Today in WW II History

World War II History for December 4

1942 - U.S. bombers attacked the Italian mainland for the first time during World War II.

1942 - Polish Christians come to the aid of Polish Jews

On this day in Warsaw, a group of Polish Christians put their own lives at risk when they set up the Council for the Assistance of the Jews. The group was led by two women, Zofia Kossak and Wanda Filipowicz.

Since the German invasion of Poland in 1939, the Jewish population had been either thrust into ghettos, transported to concentration and labor camps, or murdered. Jewish homes and shops were confiscated and synagogues were burned to the ground. Word about the Jews’ fate finally leaked out in June of 1942, when a Warsaw underground newspaper, the Liberty Brigade, made public the news that tens of thousands of Jews were being gassed at Chelmno, a death camp in Poland-almost seven months after the extermination of prisoners began.

Despite the growing public knowledge of the “Final Solution,” the mass extermination of European Jewry and the growing network of extermination camps in Poland, little was done to stop it. Outside Poland, there were only angry speeches from politicians and promises of postwar reprisals. Within Poland, non-Jewish Poles were themselves often the objects of persecution and forced labor at the hands of their Nazi occupiers; being Slavs, they too were considered “inferior” to the Aryan Germans.
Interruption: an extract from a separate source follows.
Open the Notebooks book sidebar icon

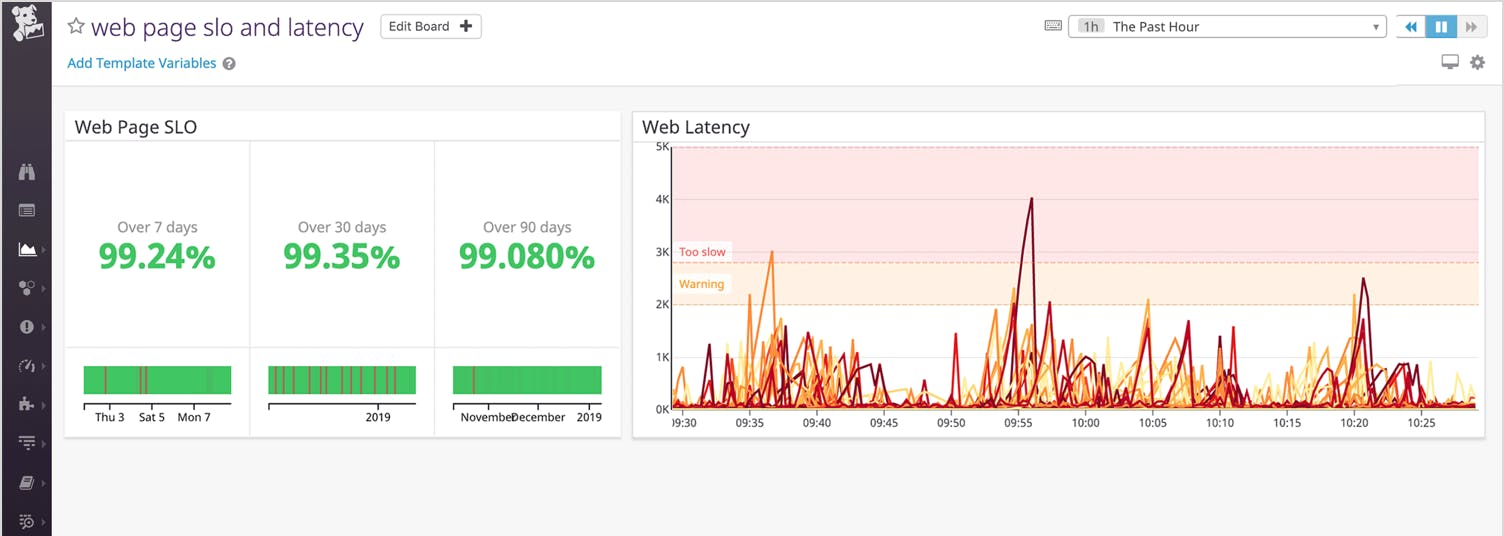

But this did not stop Zofia Kossak and Wanda Filipowicz, two Polish Christians who were determined to do what they could to protect their Jewish neighbors. The fates of Kossak and Filipowicz are unclear so it is uncertain whether their mission was successful, but the very fact that they established the Council is evidence that some brave souls were willing to risk everything to help persecuted Jews. Kossak and Filipowicz were not alone in their struggle to help; in fact, only two days after the Council was established, the SS, Hitler’s “political” terror police force, rounded up 23 men, women, and children, and locked some in a cottage and some in a barn-then burned them alive. Their crime: suspicion of harboring Jews.

Despite the bravery of some Polish Christians, and Jewish resistance fighters within the Warsaw ghetto, who rebelled in 1943 (some of whom found refuge among their Christian neighbors as they attempted to elude the SS), the Nazi death machine proved overwhelming. Poland became the killing ground for not only Poland’s Jewish citizens, but much of Europe’s: Approximately 4.5 million Jews were killed in Poland’s death and labor camps by war’s end.